### YOUR INSTRUCTIONS:
Start the copy at the line holding "The height and" and continue it exactly through the last line of the entries, leaving out pictures and anything else.

Stored data:
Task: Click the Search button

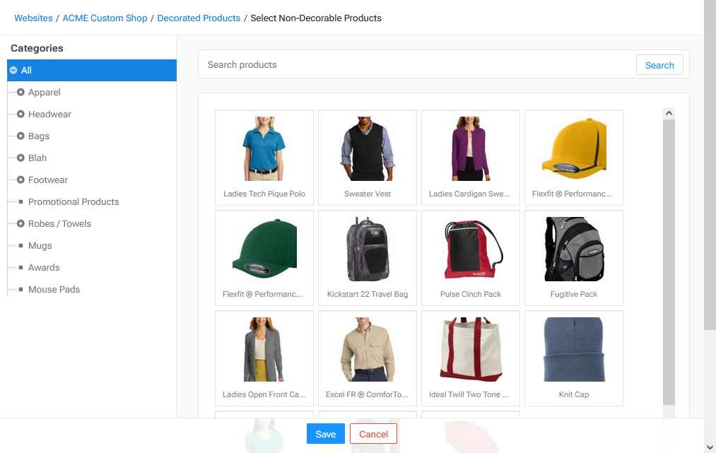Action: click(659, 65)
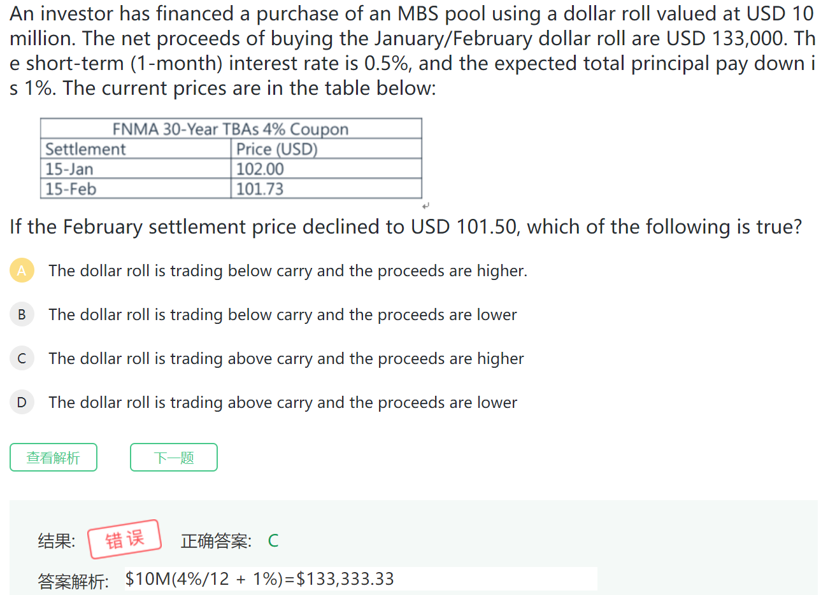Click the green correct answer letter C
821x595 pixels.
(273, 541)
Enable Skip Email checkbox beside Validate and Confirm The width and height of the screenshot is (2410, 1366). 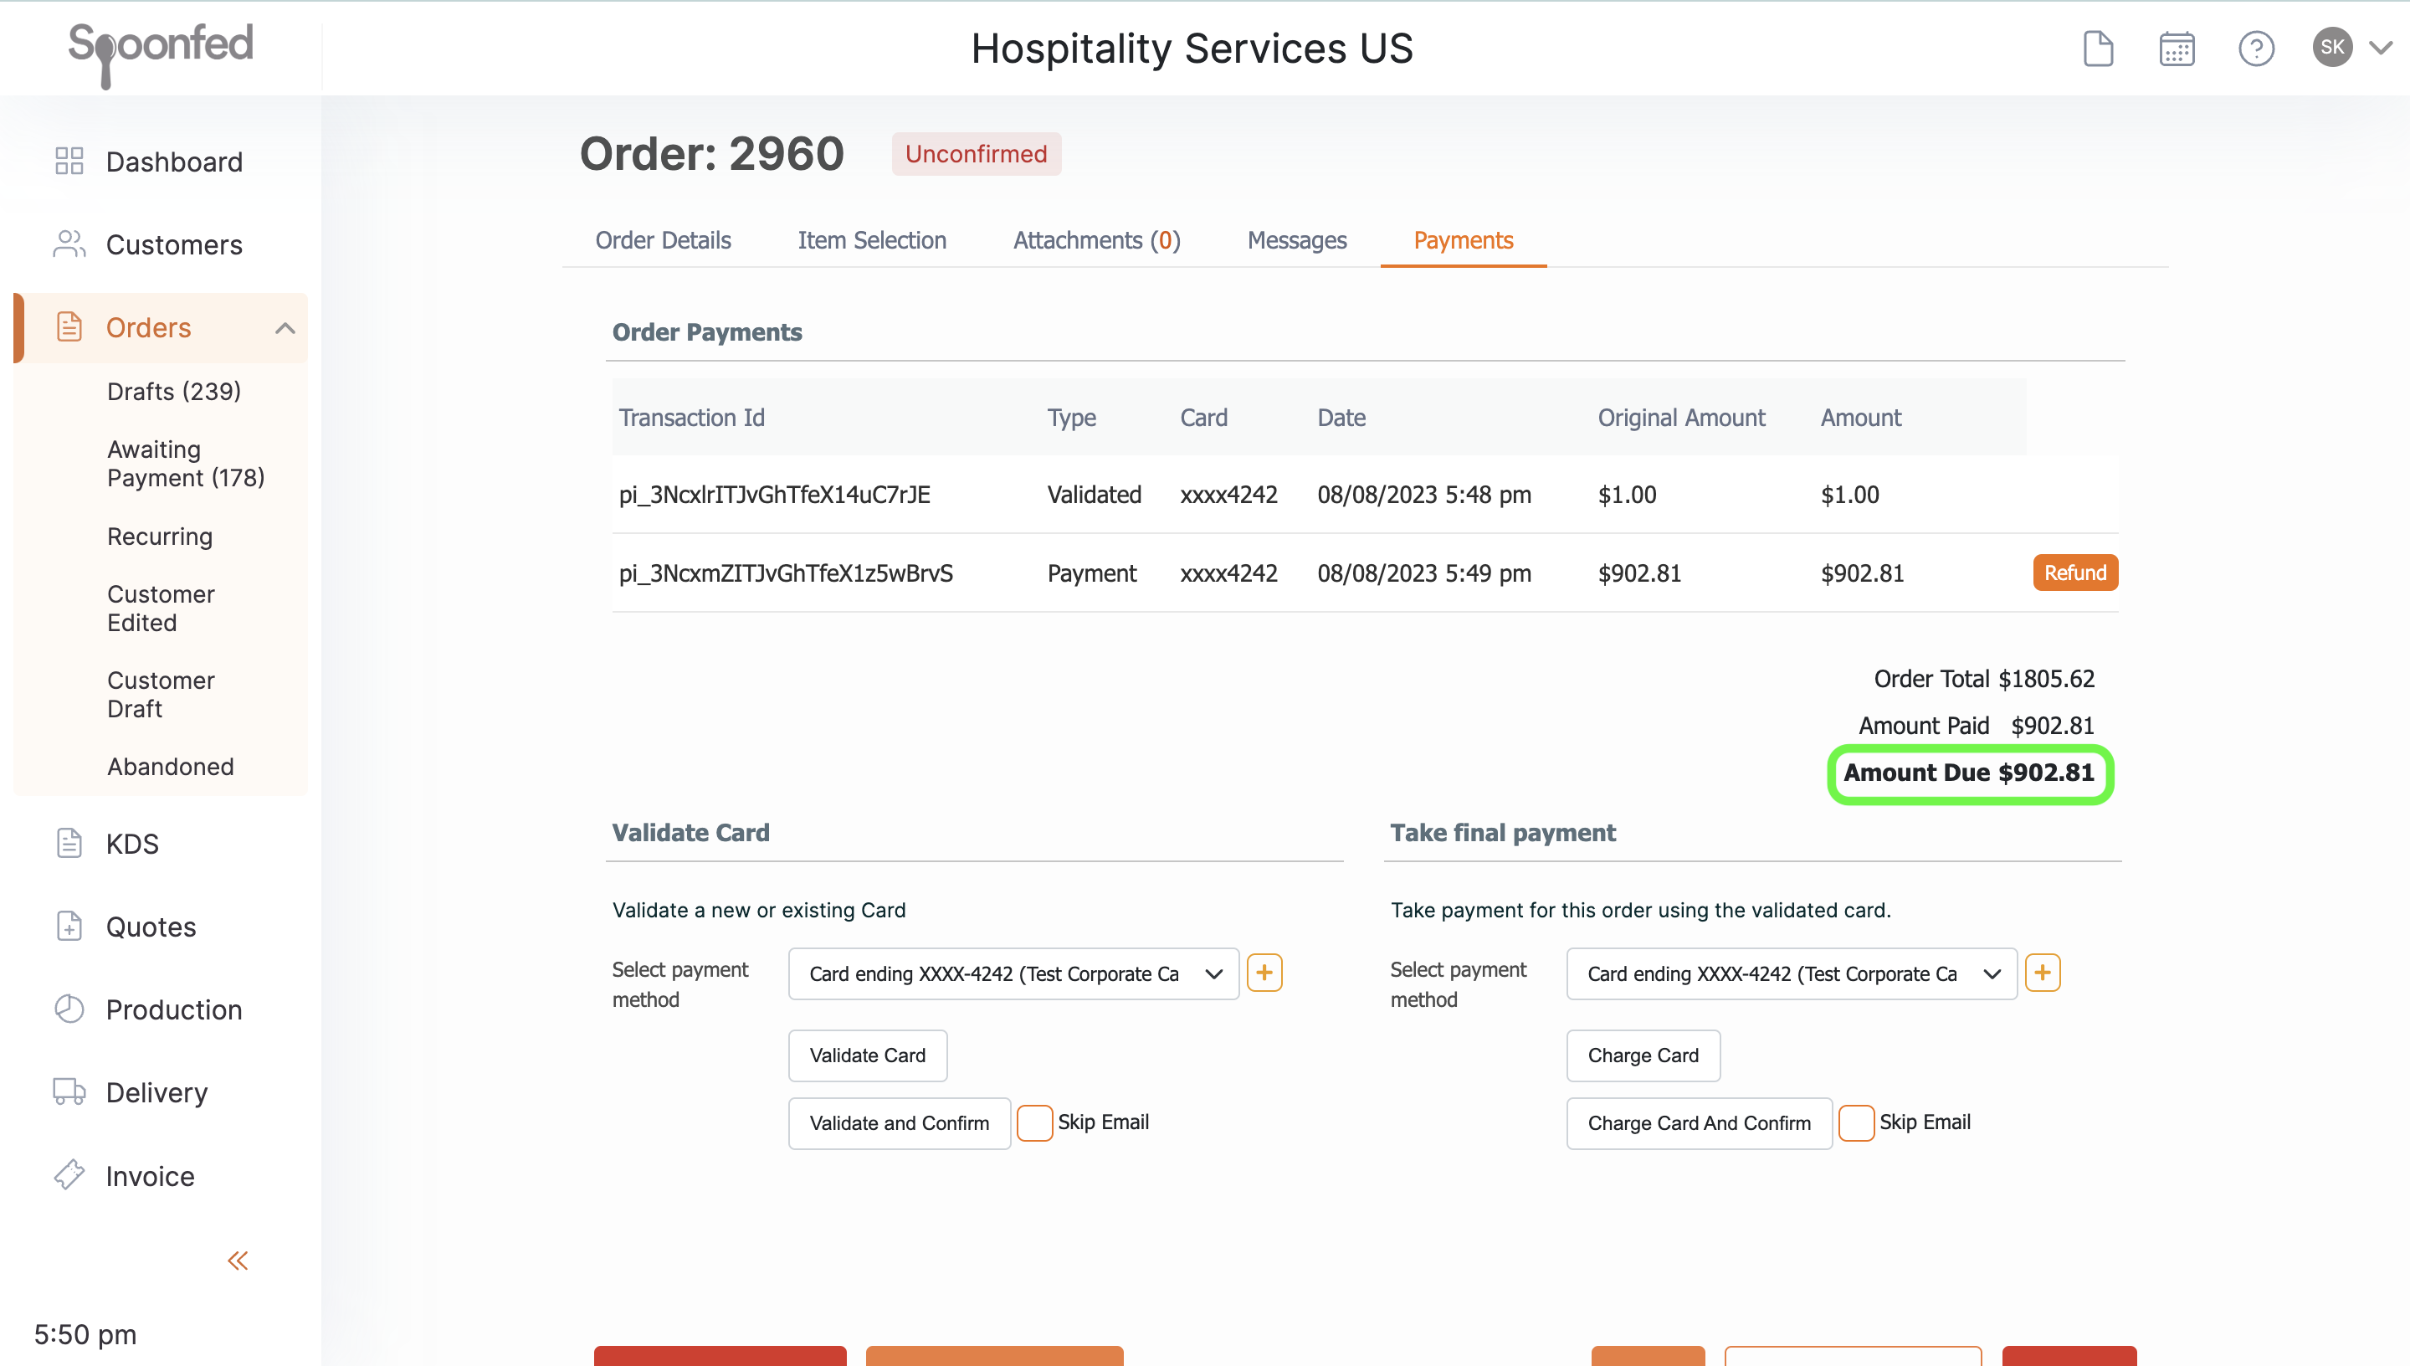point(1035,1123)
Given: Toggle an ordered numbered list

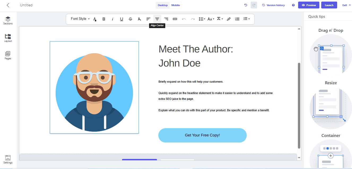Looking at the screenshot, I should coord(237,19).
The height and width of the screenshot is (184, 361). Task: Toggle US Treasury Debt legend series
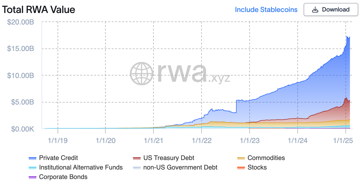tap(168, 158)

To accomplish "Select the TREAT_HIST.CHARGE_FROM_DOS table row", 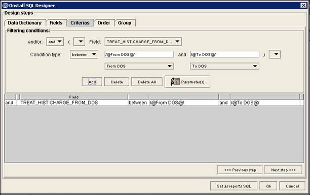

### RESULT OF THIS TASK:
The height and width of the screenshot is (184, 361). Task: Toggle US Treasury Debt legend series
tap(168, 158)

To accomplish "Select the TREAT_HIST.CHARGE_FROM_DOS table row", 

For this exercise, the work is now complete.